Supplied text: Begin

WHO NEEDS A GAS CARTEL?
By Derek Bower
Special to Russia Profile
Russia Profile, Russia
Feb 21 2007
Why Europe Should Stop Worrying and Reexamine Its Own Energy Policies
LONDON It doesn’t take much to spook energy consumers in the West
these days, so news that Russia "would consider" developing a natural
gas cartel with other exporters has had politicians hitting the panic
buttons again. The latest to line up was U.S. Energy Secretary Samuel
Bodman, who said at an energy conference in Houston, Texas recently
that he would discourage any plans to form such a cartel.
"All countries can act as they see fit, but I think it’s fair to say
that efforts to manipulate markets, trying to organize the suppliers
in such a fashion, over the long term is not going to accrue to the
benefit of suppliers," Bodman was quoted by newswires as saying.
At the same conference, Russia’s deputy minister of industry and
energy, Andrei Reus, was at pains to stress that no one has yet laid
out what such an organization would look like. However, the West’s
paranoia about such a cartel has been steadily growing since last
year’s memorandum of understanding between Gazprom, Russia’s natural
gas monopoly responsible for some 30 percent of European supplies,
and Sonatrach, the Algerian state energy company that supplies 10
percent of Europe’s demand.
"The context of these meetings between Russia and Algeria makes
us nervous," Andris Piebalgs, Europe’s energy commissioner, said
last year.
But Europe is even more rattled now. In January, the secretary of
Russia’s Security Council, Igor Ivanov, met Ayatollah Ali Khamanei in
Tehran. A good chat about uranium and arms sales included a proposal
from the Ayatollah that Iran and Russia form a "gas OPEC."
This was followed first by Russian President Vladimir Putin’s
mischievous comment earlier this month that the cartel idea was
"interesting" and one that Russia would explore. Earlier this week,
he was at it again. "We do not reject the idea of a gas cartel,"
Putin said after meetings in Qatar and Saudi Arabia.
And the idea will come up again next month, when the Gas Exporting
Countries Forum (GCEF), which some say would provide the foundation
of the gas OPEC, meets in Qatar.
Russia, Iran, Qatar and Saudi Arabia are, in that order, the world’s
wealthiest countries in terms of natural gas reserves. A cartel
involving them would control almost 50 percent of world reserves. A
cartel based on the GCEF, which has 16 members and includes Venezuela,
Nigeria, Bolivia, and the UAE, would control almost 75 percent.
So the panic has some basis in reality. If such a cartel were to
exercise control over prices – cutting exports when necessary to
support the market, as OPEC does with oil – consumer countries whose
addiction to imported gas has grown steadily stronger in the past
decade would be in trouble.

Supplied text: End
The data: Begin

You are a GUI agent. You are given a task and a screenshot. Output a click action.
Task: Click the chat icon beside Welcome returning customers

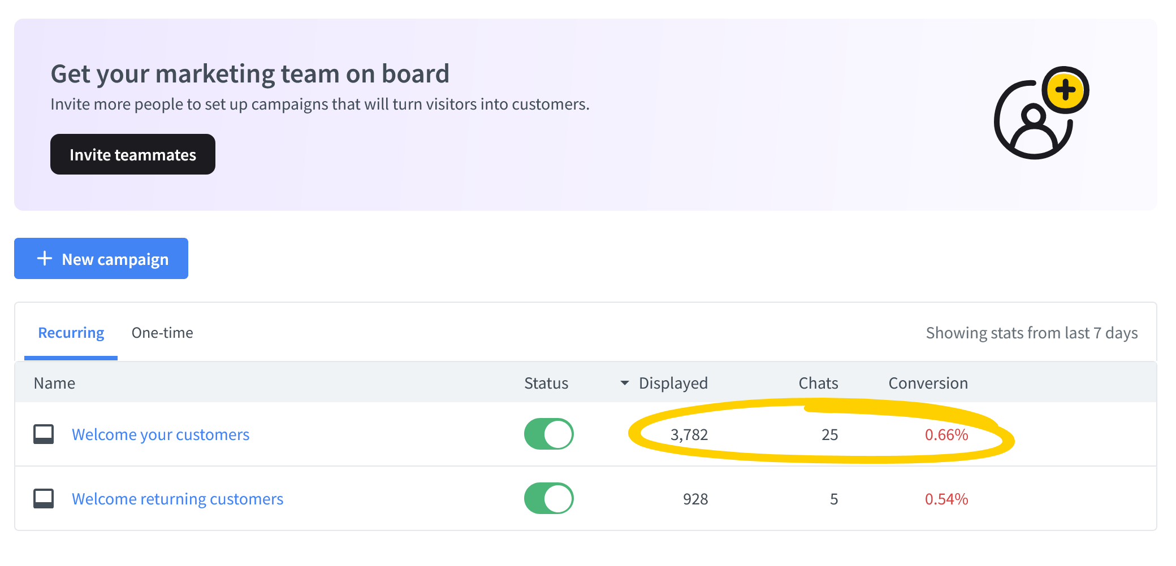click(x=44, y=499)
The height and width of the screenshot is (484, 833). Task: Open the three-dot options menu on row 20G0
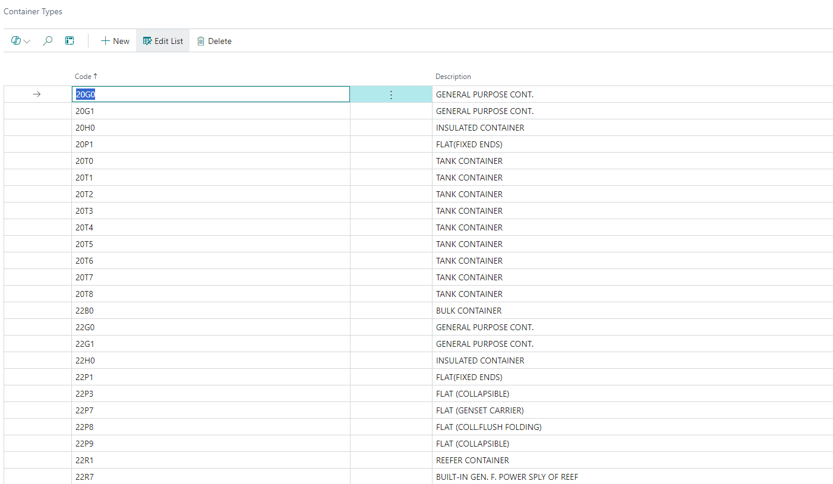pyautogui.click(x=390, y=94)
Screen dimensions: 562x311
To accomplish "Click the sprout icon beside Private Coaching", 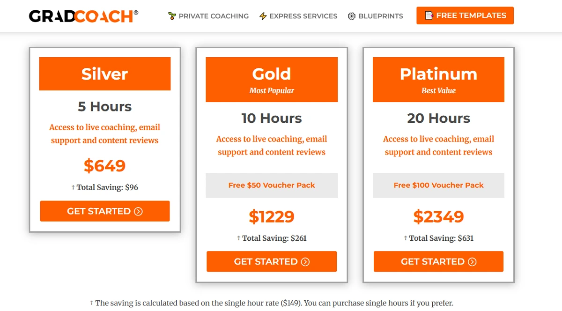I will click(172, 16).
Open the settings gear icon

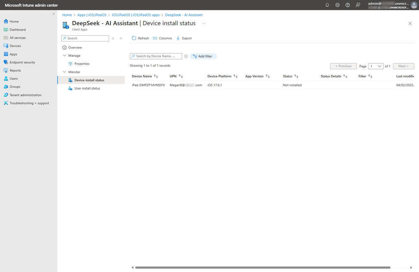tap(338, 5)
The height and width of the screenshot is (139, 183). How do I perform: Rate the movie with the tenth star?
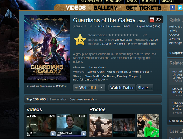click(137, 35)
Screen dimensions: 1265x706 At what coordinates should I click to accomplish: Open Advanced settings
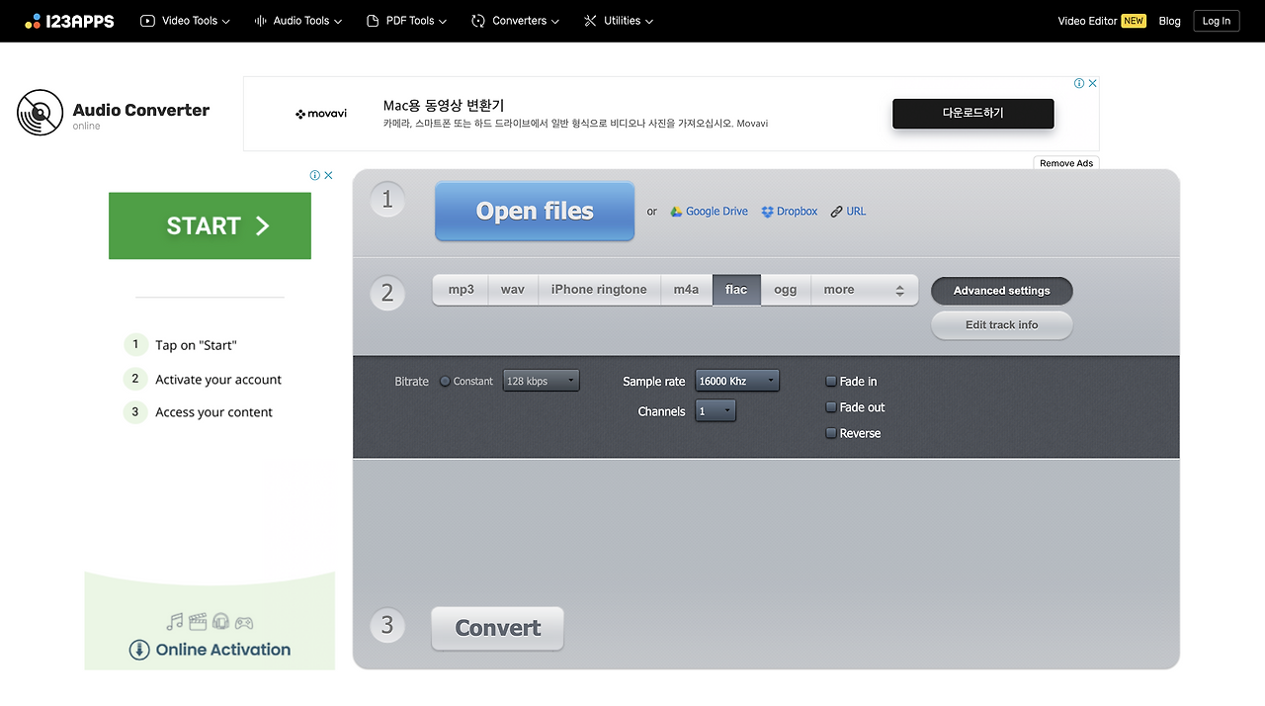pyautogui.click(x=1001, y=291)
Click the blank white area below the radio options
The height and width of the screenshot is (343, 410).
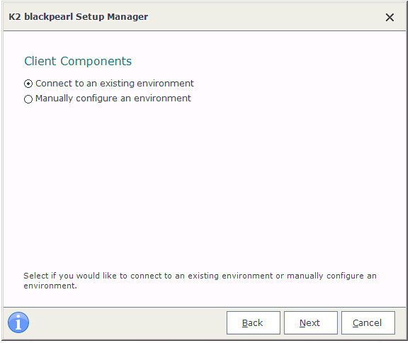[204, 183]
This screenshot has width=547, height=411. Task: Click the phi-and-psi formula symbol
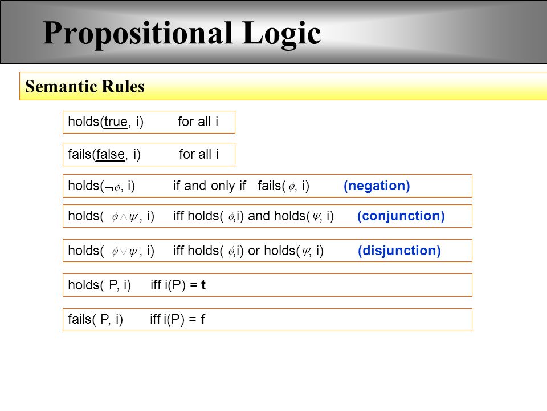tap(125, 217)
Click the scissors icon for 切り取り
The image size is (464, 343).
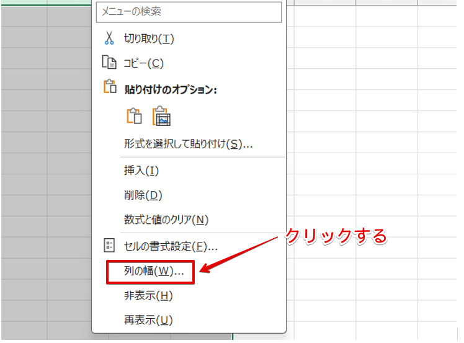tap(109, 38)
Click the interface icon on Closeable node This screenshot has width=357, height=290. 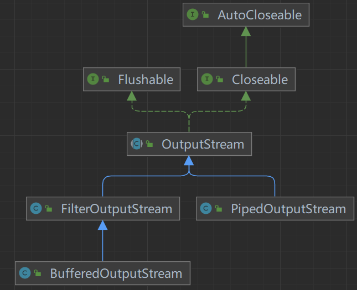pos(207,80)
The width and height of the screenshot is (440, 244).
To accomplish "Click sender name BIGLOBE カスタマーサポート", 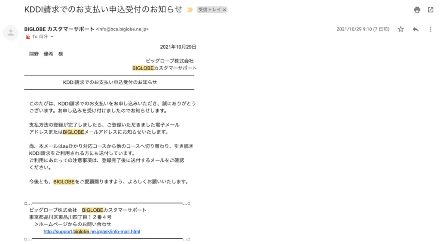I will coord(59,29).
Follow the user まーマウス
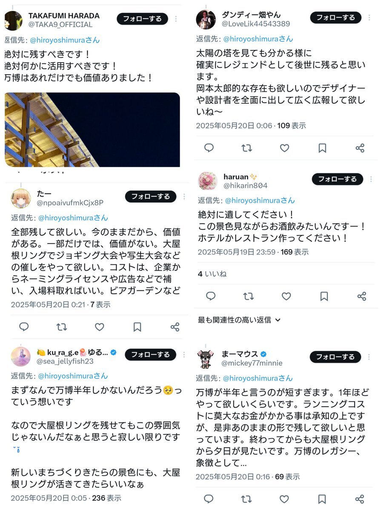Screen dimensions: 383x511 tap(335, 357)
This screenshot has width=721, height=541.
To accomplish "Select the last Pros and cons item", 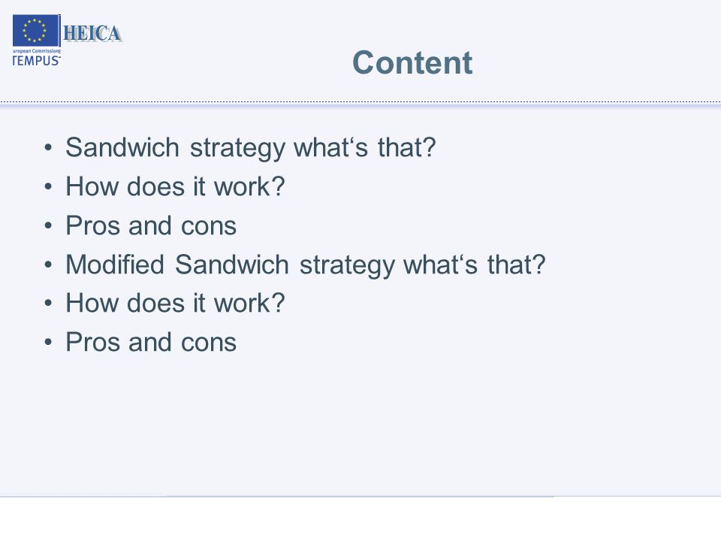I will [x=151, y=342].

The data: End

__Your objective__: According to the article on a proposed gas cartel, roughly what share of European gas supplies comes from Gazprom? None of the lines are needed to complete the work here.

__Output of the exercise__: Some 30 percent.